:: Text section ::
Today’s Buzz is by Clay Campbell.
What I’m Reading: Goodbye, Things: The New Japanese Minimalism  – A bit extreme, but like the general idea
What I’m Watching: Schitt’$ Creek – kudos to Kylie Bayer, Kent Wyatt, Hillary Ostlund and Stephanie Chase for sharing – So good!
What I’m Listening to: The Lego Movie 2: The Second Part (Original Motion Picture Soundtrack) – really me listening because my kids have this thing on an endless loop – for a good local gov amp-up song, check out Track 7: Everything’s Not Awesome
When Life Gives You Lemons…
I’m pretty sure we all know how that one ends. For me, I made a local government connection with it a couple of weeks ago when my wife and I were watching (yet again!) a Parks and Recreation episode on Netflix. Season 3, Episode 12 is an episode simply titled “Eagleton.”
For any of you that aren’t already familiar with the show…um…get there. It’s some of the best therapy around for those of us in the local government sphere.
Back to Eagleton. So – I won’t replay the whole episode for you, but all you need to know to get you started is that the Town of Pawnee and the City of Eagleton are neighbors, but the people in each community really can’t seem to stand one another.
:::
**Questions on the material**
• 1. List the people the column credits for sharing Schitt's Creek.
• 2. Write the next part of the column on the Parks and Recreation episode "Eagleton," starting after its last sentence.
:: Information supplied ::
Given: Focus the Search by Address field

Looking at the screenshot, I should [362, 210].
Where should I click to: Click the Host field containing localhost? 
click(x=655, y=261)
:::
**Answers by item**
• 1. Kylie Bayer, Kent Wyatt, Hillary Ostlund, Stephanie Chase

• 2.
Eagleton is none too shy about its socioeconomic affluence (whereas Pawnee is always much more realistically in some form of a budget crisis) and throughout this episode the point gets driven home that Eagleton doesn’t really care about cutting waste in local government, they practically flaunt it. Don’t worry though…Eagleton gets its just desserts in a later season. Normally Pawnee and Eagleton stay in their own lanes, but once in a while there’s a need for the employees of each local government to breathe the same air and Leslie Knope is none too happy about it.
So, we come to the issue of (surprise, surprise)…a park! Now half of this park happens to be located in Pawnee and the other half in Eagleton. Overnight, Eagleton decides to build a fence on the border and post a security guard to prevent any Pawneeans from enjoying the really nice Eagletonian side of the park.
Through Leslie Knope’s numerous efforts to negotiate with Eagleton to remove the freshly installed fence, we get introduced to Eagleton’s Lindsay Carlisle Shay (played flawlessly by Parker Posey) who wants to forget her Pawnee roots because the grass on her Eagleton side of the new fence definitely seems greener. The efforts to bring the fence down fail miserably until Leslie receives a spark of inspiration hearing good ole Ann Perkins threaten to hit Lindsay Carlisle Shay with a baseball bat.
Overnight – Leslie Knope and the Pawnee Parks and Rec Department are able to transform the eyesore of an impromptu garbage heap on their side of the fence into a baseball field for the kids of not just Pawnee, but Eagleton too. Lindsay Carlisle Shay even seems to have come around. The ballfield represents a viable community contribution that redefines the space and leverages what was once viewed as a divisive barrier to now something that could bring both of the communities a little bit closer. In Pawnee/Eagleton standards, that’s progress.
So what’s the point?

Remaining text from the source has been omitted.